When
Lucy Stone, founder of the American Woman Suffrage Association, was born in
1818, her mother is quoted as saying, “Oh
dear! I am sorry it is a girl. A woman’s life is so hard!” Her
mother, as a farmer’s wife, baked and cooked over a wood stove for her family
and washed, scrubbed and drew water from an outside well and
heated it on the stove. She also made cheese and soap, plucked chickens,
dipped candles, wove and dyed cloth, made the clothes, milked the cows, and
cared for her children. Lucy became
a teacher when she was 16, earning her board and one dollar a week. It took her
nine years to save the $75 needed to enter Oberlin College in Ohio, the only
college in the country that offered a degree for females.
Poor
women working in the cotton and woolen mills in 1846, worked 12 to 16 hours
daily.
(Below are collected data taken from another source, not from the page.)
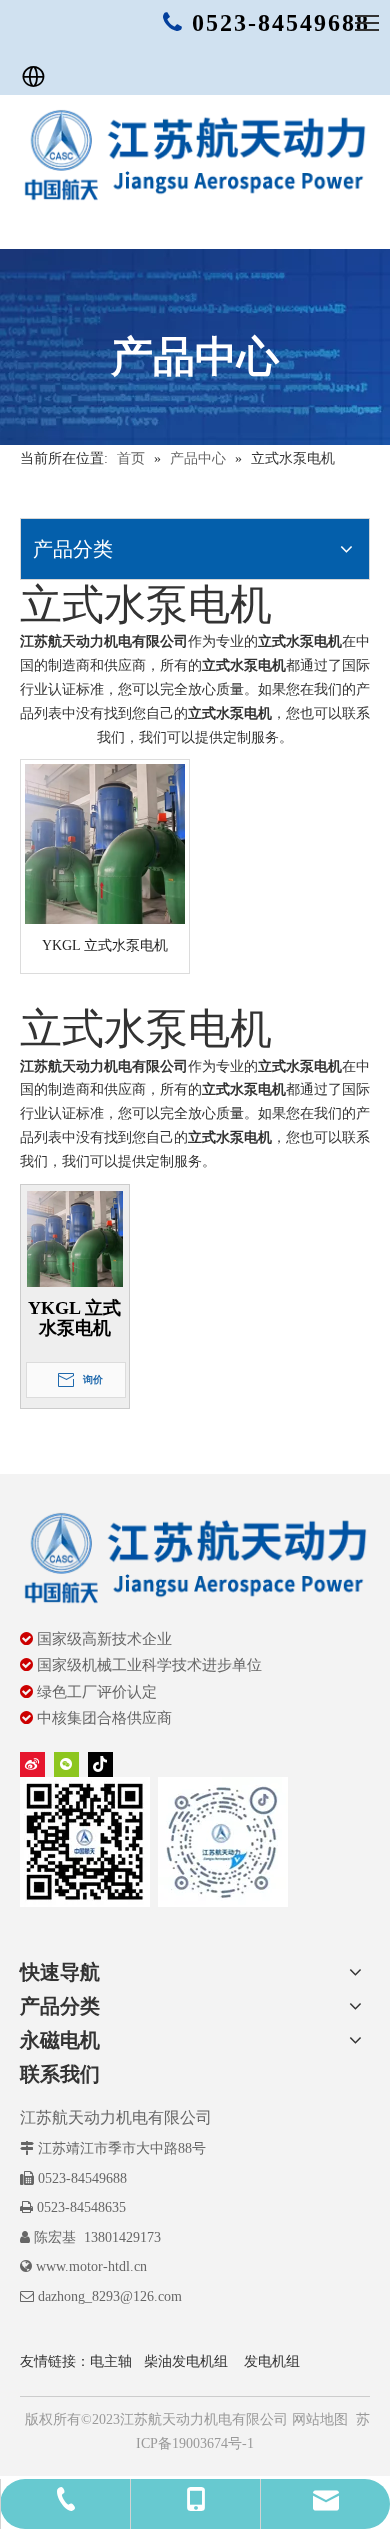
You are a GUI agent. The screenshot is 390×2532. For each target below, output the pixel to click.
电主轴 (111, 2361)
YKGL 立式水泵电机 (105, 945)
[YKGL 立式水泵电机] (105, 843)
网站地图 (318, 2419)
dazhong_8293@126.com (110, 2296)
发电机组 (272, 2361)
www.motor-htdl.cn (91, 2266)
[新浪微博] (32, 1764)
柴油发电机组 (186, 2361)
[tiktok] (100, 1764)
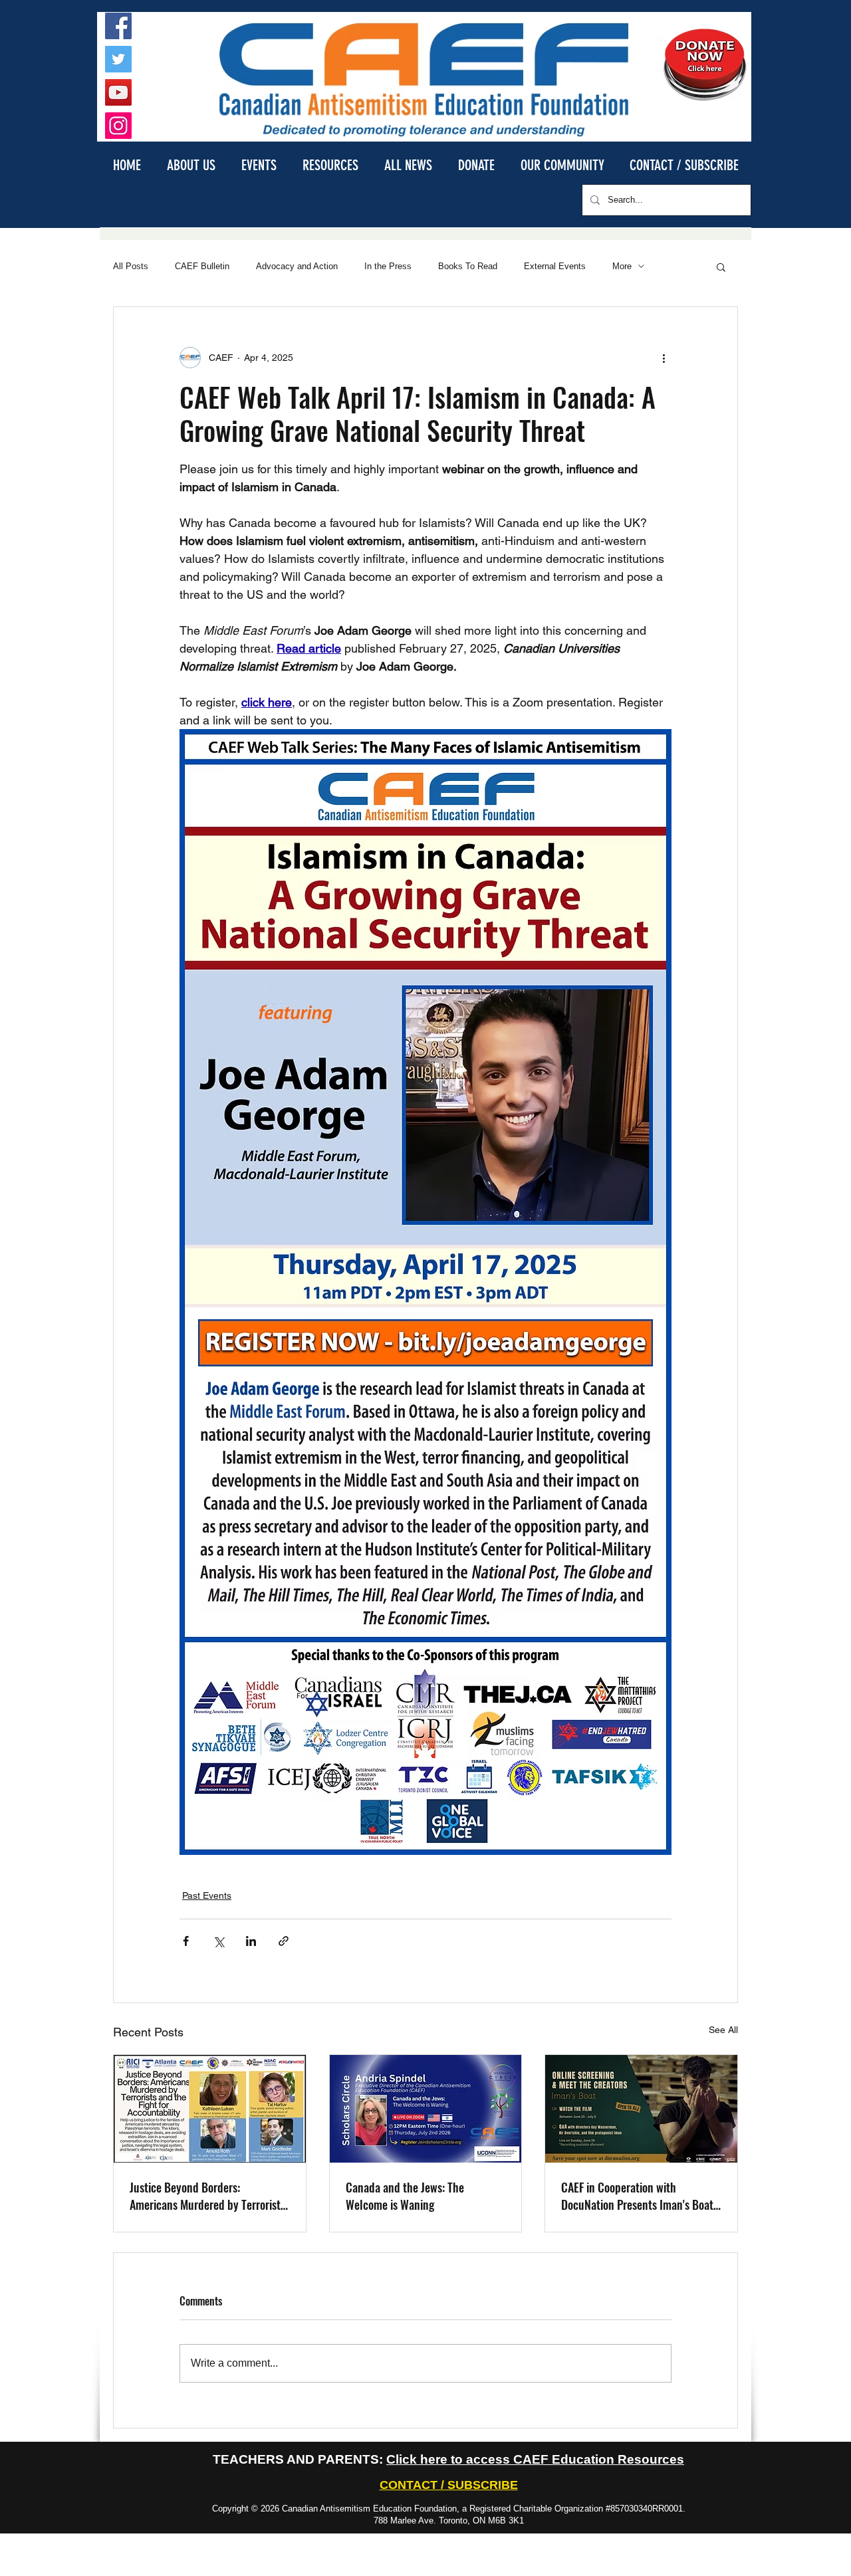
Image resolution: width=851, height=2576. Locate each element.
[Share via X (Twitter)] (218, 1941)
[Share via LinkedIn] (251, 1941)
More (622, 266)
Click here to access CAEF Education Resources (535, 2459)
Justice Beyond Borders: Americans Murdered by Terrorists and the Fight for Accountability (207, 2196)
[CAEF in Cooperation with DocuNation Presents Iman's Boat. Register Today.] (641, 2109)
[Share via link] (283, 1941)
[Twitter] (118, 59)
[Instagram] (118, 125)
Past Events (206, 1895)
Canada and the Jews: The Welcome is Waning (405, 2196)
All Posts (130, 266)
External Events (555, 266)
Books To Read (467, 266)
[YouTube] (118, 92)
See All (723, 2029)
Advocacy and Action (297, 266)
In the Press (388, 266)
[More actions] (663, 358)
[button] (191, 164)
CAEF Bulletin (202, 266)
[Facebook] (118, 26)
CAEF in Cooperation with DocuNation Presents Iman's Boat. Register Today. (638, 2196)
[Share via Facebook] (186, 1941)
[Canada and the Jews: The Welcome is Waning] (426, 2109)
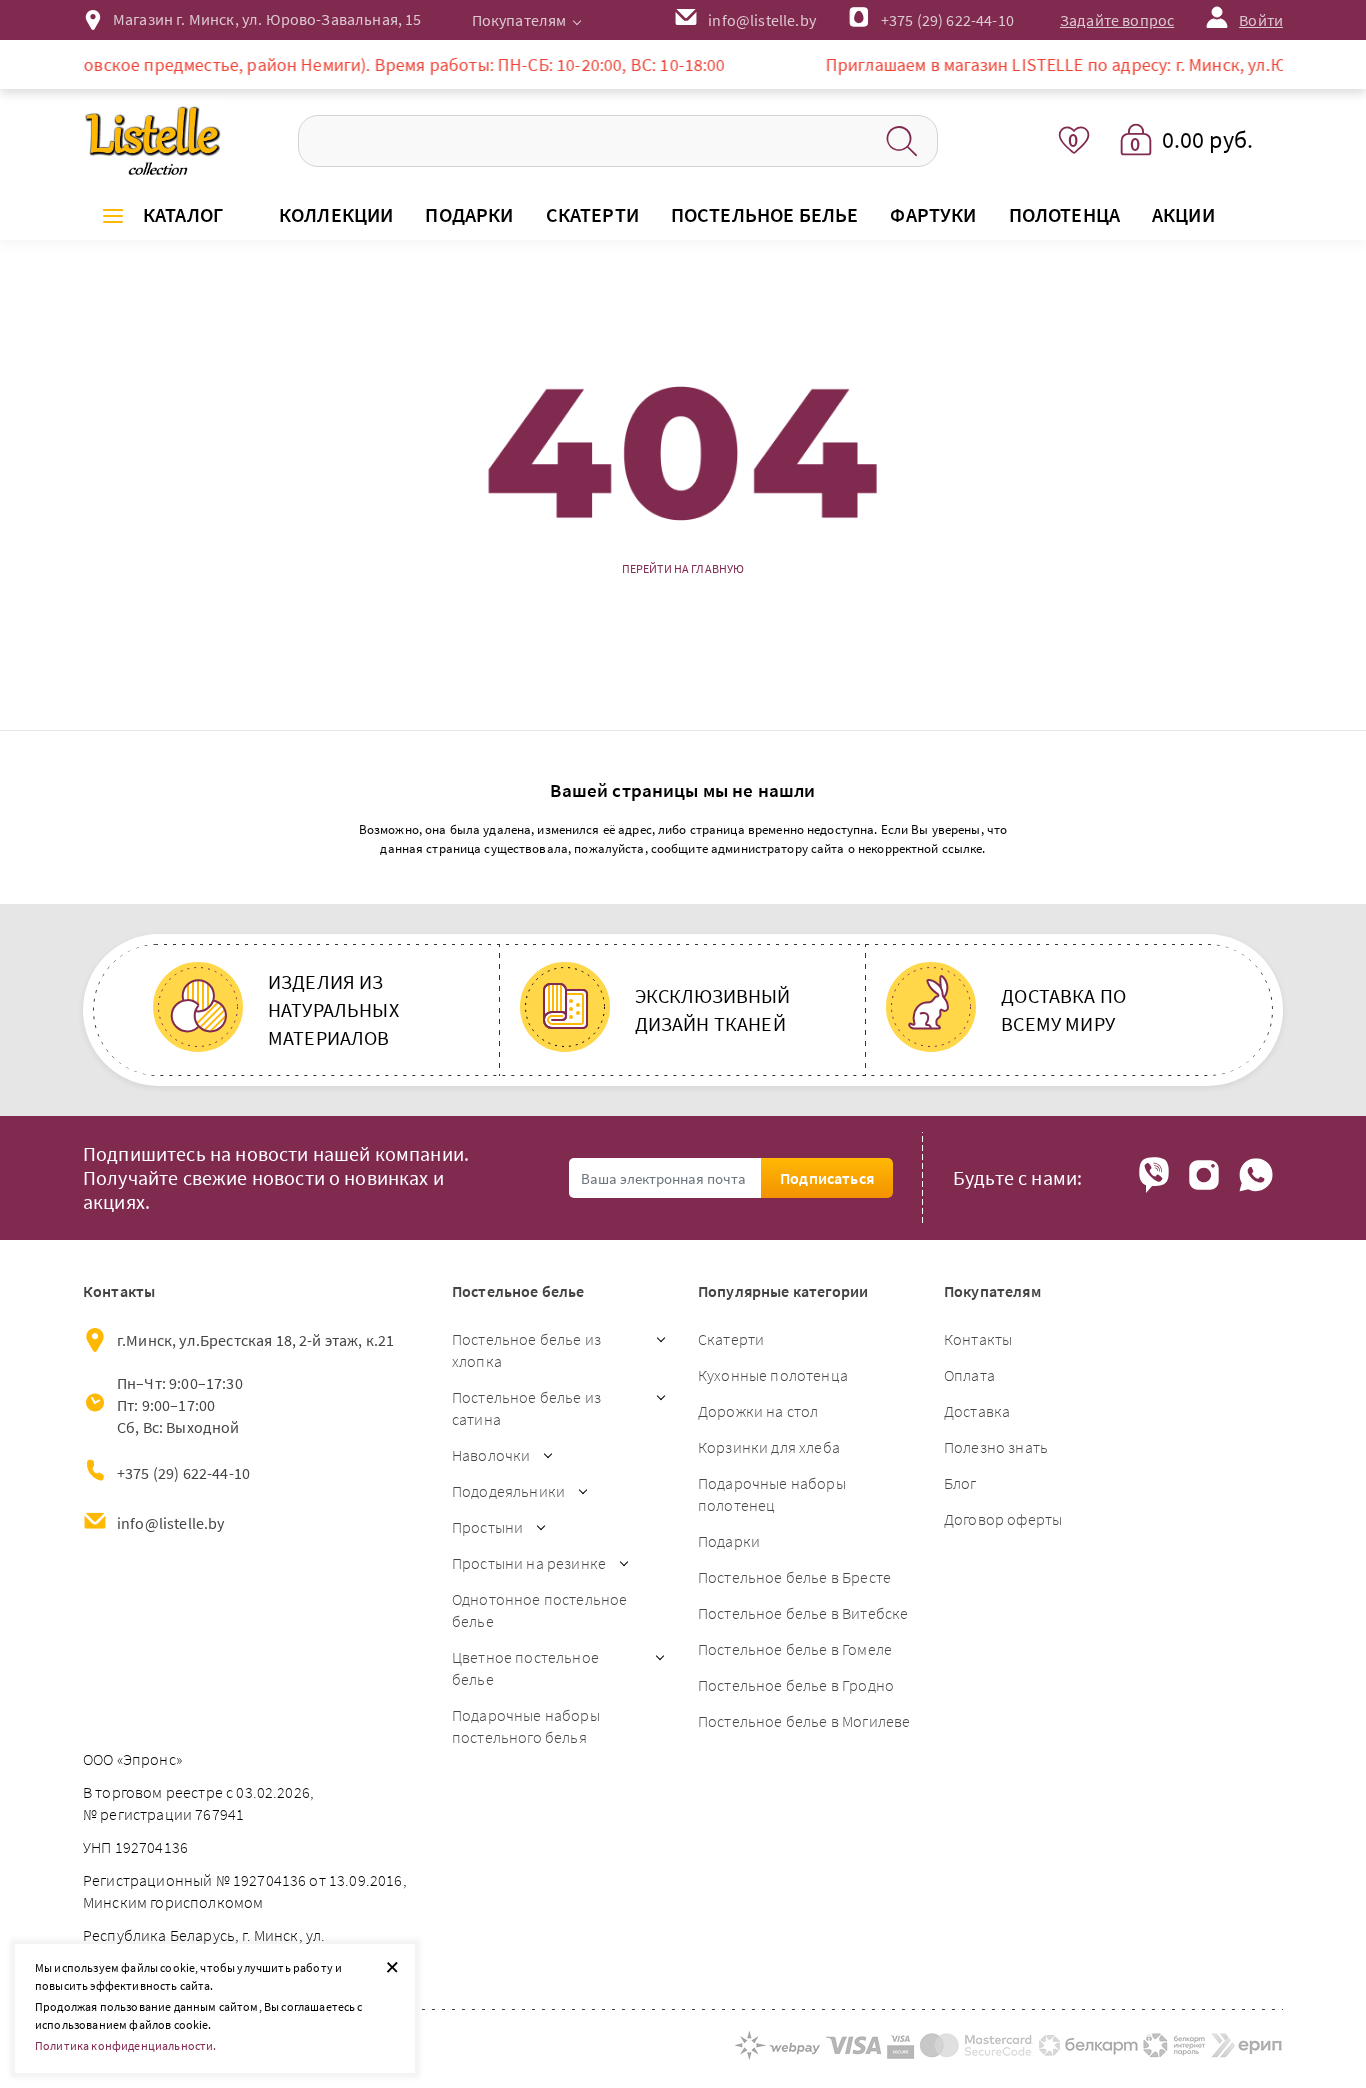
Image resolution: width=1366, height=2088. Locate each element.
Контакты (978, 1339)
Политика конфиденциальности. (125, 2045)
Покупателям (519, 20)
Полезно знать (996, 1447)
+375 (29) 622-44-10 (947, 20)
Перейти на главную (683, 569)
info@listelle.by (171, 1523)
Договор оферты (1003, 1519)
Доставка (977, 1411)
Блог (960, 1483)
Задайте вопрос (1117, 20)
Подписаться (827, 1178)
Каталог (183, 214)
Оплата (969, 1375)
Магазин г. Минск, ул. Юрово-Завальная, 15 (267, 19)
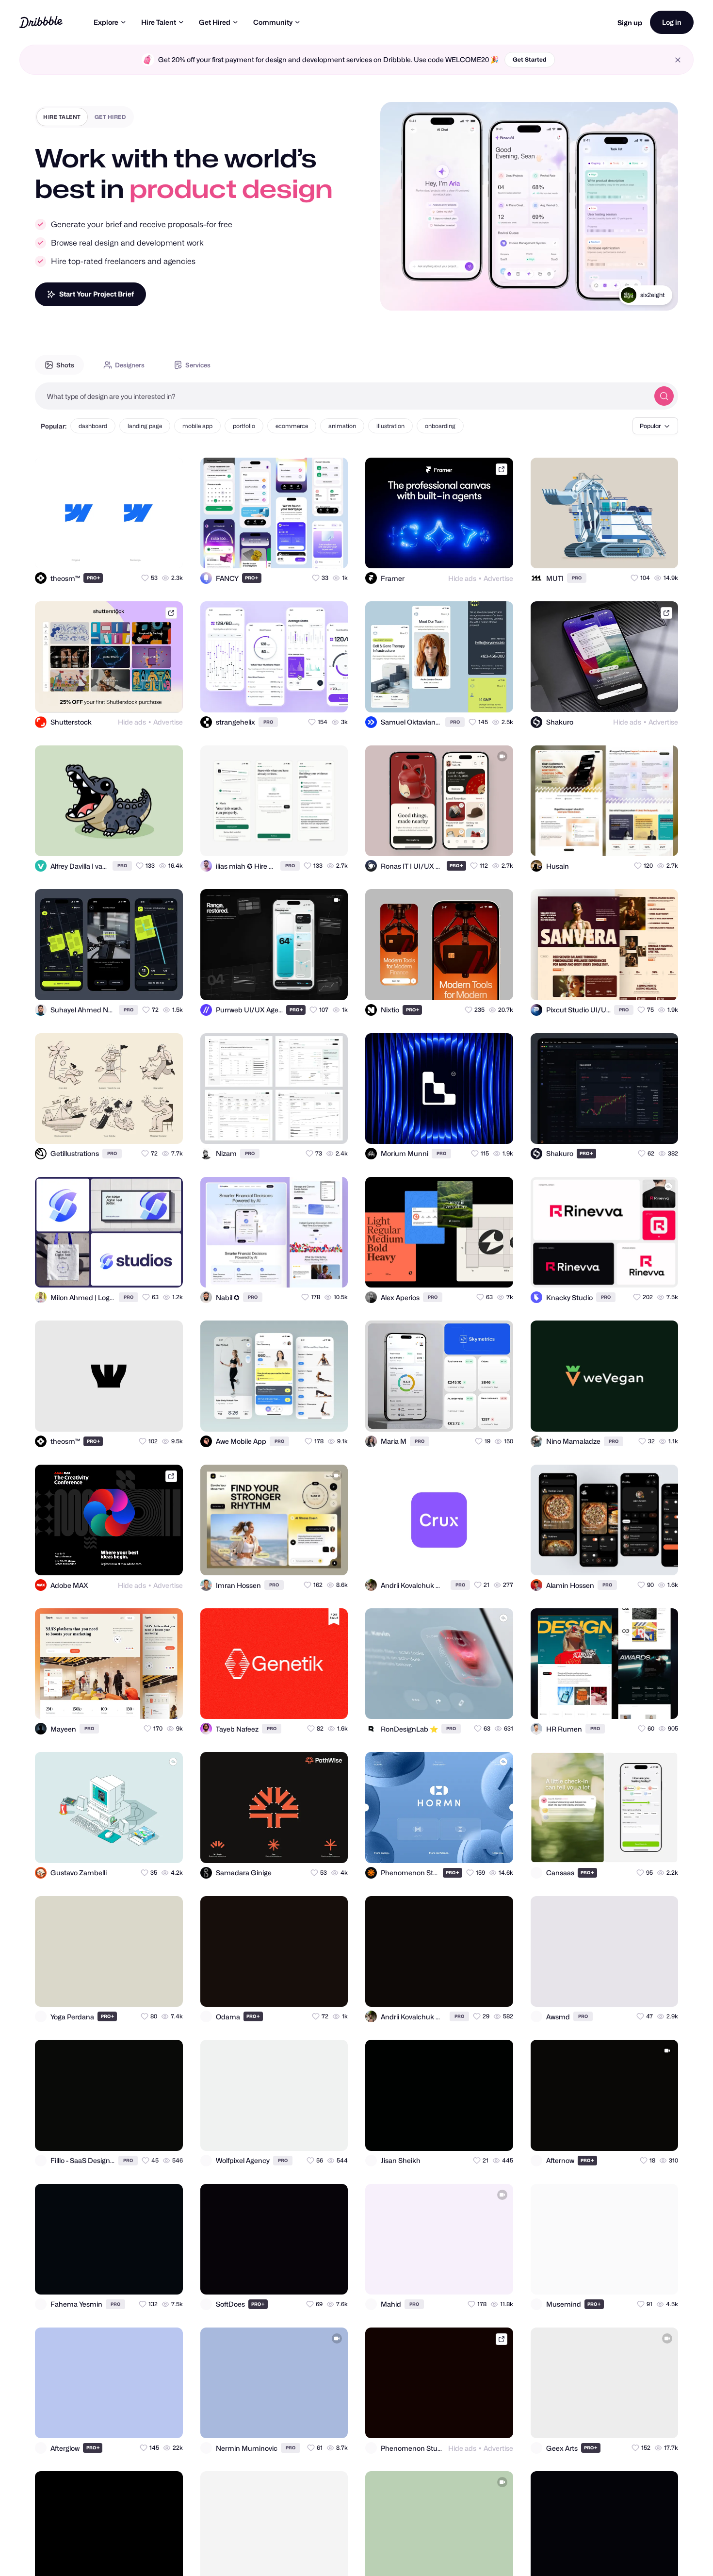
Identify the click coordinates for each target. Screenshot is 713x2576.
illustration (390, 425)
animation (342, 425)
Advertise (498, 578)
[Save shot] (147, 552)
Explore (106, 22)
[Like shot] (167, 552)
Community (272, 22)
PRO (93, 577)
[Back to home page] (41, 22)
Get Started (530, 59)
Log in (671, 22)
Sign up (629, 22)
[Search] (664, 396)
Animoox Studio (642, 294)
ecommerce (291, 425)
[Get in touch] (128, 552)
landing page (145, 425)
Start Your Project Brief (96, 294)
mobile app (197, 425)
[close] (677, 59)
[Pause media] (396, 295)
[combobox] (341, 396)
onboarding (440, 425)
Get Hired (214, 22)
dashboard (93, 425)
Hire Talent (158, 22)
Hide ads (462, 578)
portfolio (244, 425)
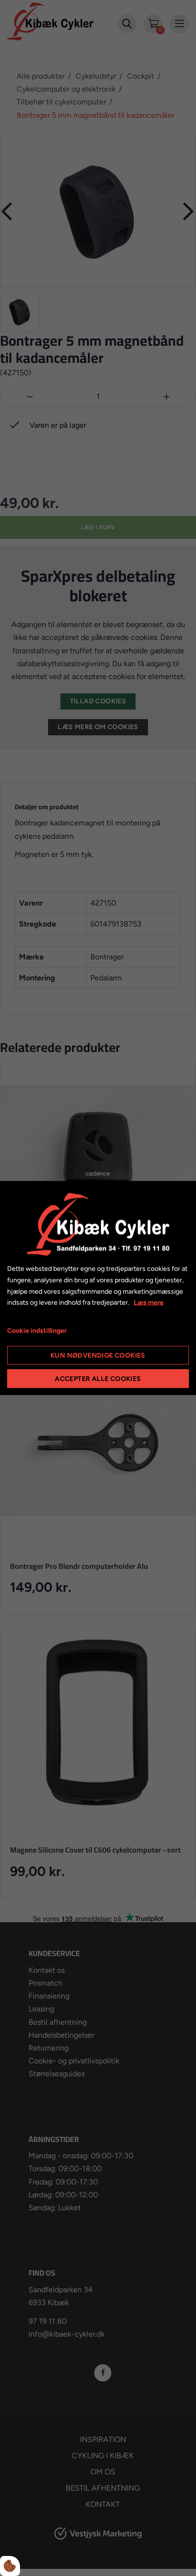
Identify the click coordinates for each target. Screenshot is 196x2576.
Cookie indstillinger (37, 1331)
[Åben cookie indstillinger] (10, 2566)
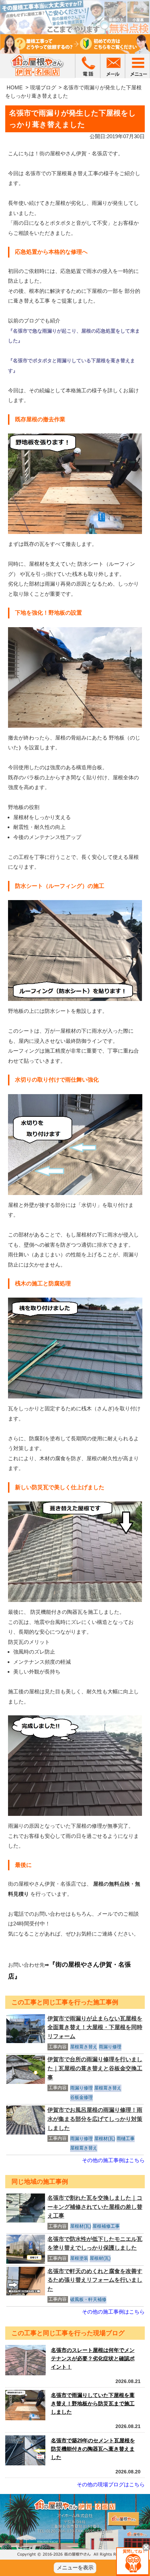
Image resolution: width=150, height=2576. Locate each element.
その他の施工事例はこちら (113, 2160)
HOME (15, 87)
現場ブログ (43, 87)
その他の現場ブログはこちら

Many lived six to a room and
two to a bed in company boarding houses and were paid $2 a week.
Women
were not permitted to give evidence in court, nor, did they have the right to
speak in public before an audience.
When
a woman married, her husband legally owned all she had (including her earnings,
her clothes and jewelry, and her children). If he died, she was entitled to only
a third of her husband’s estate.
“Out
of indignation at the condition of women, the suffrage movement was born. For 70
years it played a leading part in a great struggle to raise womankind to an
equality with men.” (Women’s Rights by Olivia Coolidge.)